Directions for this task →
Please rewrite the material from the line containing "This screenshot has width=1568, height=705." down to the line containing "pos(233,394)", replacing "sidebar" with "navigation" and leaving everything else unchanged.

Records in a dataset →
┏━━

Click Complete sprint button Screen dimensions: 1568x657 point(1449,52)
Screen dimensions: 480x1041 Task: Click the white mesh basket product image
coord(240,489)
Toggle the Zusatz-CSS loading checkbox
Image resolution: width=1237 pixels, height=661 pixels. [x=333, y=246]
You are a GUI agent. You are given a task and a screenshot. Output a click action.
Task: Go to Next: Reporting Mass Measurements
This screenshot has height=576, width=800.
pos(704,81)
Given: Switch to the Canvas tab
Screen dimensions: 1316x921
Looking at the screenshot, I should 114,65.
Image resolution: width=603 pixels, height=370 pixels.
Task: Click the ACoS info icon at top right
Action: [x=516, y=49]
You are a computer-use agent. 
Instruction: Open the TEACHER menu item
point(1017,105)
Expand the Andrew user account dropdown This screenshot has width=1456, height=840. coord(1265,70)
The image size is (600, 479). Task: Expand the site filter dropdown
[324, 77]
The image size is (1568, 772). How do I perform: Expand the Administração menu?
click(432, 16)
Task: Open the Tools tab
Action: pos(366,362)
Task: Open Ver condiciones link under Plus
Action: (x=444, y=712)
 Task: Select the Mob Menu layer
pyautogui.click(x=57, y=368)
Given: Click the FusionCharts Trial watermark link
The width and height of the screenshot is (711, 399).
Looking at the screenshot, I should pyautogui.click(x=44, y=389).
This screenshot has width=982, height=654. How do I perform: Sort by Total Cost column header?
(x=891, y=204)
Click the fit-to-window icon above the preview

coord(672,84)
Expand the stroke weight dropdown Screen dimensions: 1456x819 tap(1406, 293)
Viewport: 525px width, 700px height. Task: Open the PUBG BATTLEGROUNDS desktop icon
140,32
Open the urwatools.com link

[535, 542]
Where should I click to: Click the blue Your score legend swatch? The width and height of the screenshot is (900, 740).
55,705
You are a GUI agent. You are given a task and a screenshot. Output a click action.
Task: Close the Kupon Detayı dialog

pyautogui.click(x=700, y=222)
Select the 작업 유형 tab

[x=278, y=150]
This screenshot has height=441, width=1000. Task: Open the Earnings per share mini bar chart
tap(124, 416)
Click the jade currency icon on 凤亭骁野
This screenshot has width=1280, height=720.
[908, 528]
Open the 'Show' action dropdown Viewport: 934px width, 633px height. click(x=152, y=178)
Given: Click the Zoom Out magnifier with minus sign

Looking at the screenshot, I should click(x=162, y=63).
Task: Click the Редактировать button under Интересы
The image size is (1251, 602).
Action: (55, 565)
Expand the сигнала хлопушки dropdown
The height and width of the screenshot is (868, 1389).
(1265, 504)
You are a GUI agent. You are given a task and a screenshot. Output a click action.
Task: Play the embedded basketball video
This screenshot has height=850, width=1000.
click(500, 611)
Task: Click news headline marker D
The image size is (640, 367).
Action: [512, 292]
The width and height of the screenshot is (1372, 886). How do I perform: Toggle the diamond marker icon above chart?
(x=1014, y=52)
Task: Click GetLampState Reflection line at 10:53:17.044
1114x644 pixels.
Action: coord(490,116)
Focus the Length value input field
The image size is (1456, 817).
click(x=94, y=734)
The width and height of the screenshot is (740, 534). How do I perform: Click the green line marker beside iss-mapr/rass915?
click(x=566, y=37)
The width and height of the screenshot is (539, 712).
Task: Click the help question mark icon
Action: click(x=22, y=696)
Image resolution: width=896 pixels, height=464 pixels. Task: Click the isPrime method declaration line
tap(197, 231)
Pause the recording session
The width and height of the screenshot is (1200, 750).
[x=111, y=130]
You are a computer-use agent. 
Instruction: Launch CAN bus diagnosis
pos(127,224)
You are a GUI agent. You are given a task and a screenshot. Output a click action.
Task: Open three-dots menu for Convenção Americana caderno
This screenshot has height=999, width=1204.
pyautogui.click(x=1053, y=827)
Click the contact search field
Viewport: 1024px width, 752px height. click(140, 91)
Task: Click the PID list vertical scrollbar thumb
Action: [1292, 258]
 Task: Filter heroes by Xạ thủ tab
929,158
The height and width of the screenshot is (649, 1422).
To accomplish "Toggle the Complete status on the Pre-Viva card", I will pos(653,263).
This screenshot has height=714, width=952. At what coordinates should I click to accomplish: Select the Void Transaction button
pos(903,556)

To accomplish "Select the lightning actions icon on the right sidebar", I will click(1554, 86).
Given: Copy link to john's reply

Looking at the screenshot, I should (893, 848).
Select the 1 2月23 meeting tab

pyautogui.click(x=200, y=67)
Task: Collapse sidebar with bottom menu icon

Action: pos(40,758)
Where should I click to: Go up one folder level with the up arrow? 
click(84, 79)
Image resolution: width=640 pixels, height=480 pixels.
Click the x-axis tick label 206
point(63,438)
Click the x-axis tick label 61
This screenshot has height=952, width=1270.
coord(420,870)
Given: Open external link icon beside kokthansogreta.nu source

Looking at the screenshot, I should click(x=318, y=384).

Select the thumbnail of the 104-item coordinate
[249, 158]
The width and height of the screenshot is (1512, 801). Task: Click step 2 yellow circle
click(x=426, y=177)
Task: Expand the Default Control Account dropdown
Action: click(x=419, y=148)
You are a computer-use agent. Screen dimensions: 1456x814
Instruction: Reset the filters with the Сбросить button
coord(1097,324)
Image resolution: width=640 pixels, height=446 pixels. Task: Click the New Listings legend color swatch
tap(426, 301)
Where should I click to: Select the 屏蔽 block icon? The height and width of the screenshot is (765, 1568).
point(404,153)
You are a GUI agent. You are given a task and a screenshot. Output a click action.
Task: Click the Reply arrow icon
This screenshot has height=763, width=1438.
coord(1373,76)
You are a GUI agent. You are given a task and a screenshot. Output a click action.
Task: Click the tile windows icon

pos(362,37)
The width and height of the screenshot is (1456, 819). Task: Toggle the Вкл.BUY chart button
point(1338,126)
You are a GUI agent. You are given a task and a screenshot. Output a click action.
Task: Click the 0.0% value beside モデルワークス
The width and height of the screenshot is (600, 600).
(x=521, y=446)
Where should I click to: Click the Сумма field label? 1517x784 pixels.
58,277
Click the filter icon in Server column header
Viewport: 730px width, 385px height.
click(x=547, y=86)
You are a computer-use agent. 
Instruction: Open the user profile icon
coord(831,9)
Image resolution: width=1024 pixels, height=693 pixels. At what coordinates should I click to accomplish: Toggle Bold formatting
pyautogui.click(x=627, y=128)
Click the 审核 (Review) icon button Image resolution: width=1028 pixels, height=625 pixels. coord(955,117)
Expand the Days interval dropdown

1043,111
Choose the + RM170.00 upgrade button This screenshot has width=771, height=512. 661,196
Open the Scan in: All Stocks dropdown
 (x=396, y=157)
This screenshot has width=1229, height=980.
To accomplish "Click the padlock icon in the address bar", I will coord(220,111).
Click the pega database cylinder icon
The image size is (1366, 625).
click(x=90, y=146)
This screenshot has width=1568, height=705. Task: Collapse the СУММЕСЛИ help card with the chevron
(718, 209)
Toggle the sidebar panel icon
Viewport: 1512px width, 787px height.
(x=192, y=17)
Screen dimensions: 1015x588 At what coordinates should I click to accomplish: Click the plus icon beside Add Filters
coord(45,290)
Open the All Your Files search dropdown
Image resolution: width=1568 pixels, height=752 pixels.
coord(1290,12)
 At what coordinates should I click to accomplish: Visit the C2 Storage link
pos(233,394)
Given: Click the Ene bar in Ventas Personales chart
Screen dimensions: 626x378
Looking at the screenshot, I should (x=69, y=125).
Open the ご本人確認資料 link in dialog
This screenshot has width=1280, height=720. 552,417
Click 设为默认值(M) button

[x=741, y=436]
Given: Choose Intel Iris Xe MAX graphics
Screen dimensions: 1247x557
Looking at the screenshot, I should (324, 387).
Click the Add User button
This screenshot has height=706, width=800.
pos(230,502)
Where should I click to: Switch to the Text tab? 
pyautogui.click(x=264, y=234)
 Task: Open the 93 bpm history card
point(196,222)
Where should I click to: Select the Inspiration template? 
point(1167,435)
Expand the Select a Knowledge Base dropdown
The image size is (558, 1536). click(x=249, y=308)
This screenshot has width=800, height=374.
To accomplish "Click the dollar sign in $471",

┗━━

Correct result →
This screenshot has width=1568, height=705. Task: Collapse the СУММЕСЛИ help card with the chevron
(718, 209)
Toggle the navigation panel icon
Viewport: 1512px width, 787px height.
(x=192, y=17)
Screen dimensions: 1015x588 At what coordinates should I click to accomplish: Click the plus icon beside Add Filters
coord(45,290)
Open the All Your Files search dropdown
Image resolution: width=1568 pixels, height=752 pixels.
coord(1290,12)
 At what coordinates should I click to accomplish: Visit the C2 Storage link
pos(233,394)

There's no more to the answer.